TOWARDS A GLOBAL VIEW OF MRNA DEGRADATION

The anatomy of a typical mRNA consists of three key parts: a body, which contains the protein-making instructions; at one end, a string of repeating A’s known as the poly(A) tail; and at the other end, a protective biochemical cap.

Prior to the Molecular Cell studies, the future of a mRNA was known be linked to the length of its poly(A) tail — the longer the string of A’s, the longer the mRNA tends to persist. However, the speed that tails shorten as they age, and the rate at which mRNAs decay when their tails become short was known for just a handful of mRNAs.

To gain a more global picture, Bartel and his team, most recently led by graduate student Timothy Eisen, combined a set of techniques for high-throughput analyses of mRNA. These include a method for chemically modifying mRNAs as they are being made in order to distinguish newly synthesized mRNAs from those that are older, as well as sequencing-based approaches for measuring both the length of poly(A) tails and the amount of mRNA that was recently made.

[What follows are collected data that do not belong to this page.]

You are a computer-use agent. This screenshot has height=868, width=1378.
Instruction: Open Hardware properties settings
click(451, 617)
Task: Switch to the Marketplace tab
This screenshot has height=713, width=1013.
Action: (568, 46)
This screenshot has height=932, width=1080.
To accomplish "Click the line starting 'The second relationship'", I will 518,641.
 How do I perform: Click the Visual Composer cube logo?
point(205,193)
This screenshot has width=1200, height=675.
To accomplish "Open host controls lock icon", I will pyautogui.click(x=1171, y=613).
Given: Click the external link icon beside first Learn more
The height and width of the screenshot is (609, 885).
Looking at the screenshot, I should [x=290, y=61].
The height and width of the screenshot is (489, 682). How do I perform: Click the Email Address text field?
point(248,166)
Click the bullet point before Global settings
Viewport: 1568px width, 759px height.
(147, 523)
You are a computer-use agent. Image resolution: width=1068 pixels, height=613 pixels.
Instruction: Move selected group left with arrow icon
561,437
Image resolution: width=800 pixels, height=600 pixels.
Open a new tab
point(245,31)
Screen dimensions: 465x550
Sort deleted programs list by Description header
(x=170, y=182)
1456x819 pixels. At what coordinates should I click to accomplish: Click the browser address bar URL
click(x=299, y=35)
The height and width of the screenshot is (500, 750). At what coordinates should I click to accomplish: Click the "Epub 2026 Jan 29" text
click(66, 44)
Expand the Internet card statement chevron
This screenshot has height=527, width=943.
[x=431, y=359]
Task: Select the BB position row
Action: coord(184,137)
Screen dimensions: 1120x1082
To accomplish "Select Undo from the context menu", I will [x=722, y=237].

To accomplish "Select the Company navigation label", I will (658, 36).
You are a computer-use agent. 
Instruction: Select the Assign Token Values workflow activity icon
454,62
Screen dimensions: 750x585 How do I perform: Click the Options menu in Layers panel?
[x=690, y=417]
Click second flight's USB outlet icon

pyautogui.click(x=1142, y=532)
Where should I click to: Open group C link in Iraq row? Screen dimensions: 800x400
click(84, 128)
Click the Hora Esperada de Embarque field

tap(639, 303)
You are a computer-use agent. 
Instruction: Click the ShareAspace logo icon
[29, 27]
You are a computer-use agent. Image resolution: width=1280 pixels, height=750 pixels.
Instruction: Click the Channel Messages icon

In addition, Eisen used computational methods to model the data they gathered and make predictions about them.

“All of the work in these papers involves time as an axis,” says Eisen. “The power of our approach is that it allowed us to plot and visualize how things change over time — and to infer for mRNAs from thousands of genes the rate at which the tail shortens and the subsequent rate at which the mRNA is destroyed.”

THE TAIL WAGS THE MRNA

By leveraging these techniques, Bartel, Eisen and their colleagues explored the mRNA dynamics for thousands of genes. One key observation is that mRNAs enter the cytoplasm with diverse poly(A) tail lengths. That variability encompasses not only the mRNAs from different genes but even those that correspond to the same gene.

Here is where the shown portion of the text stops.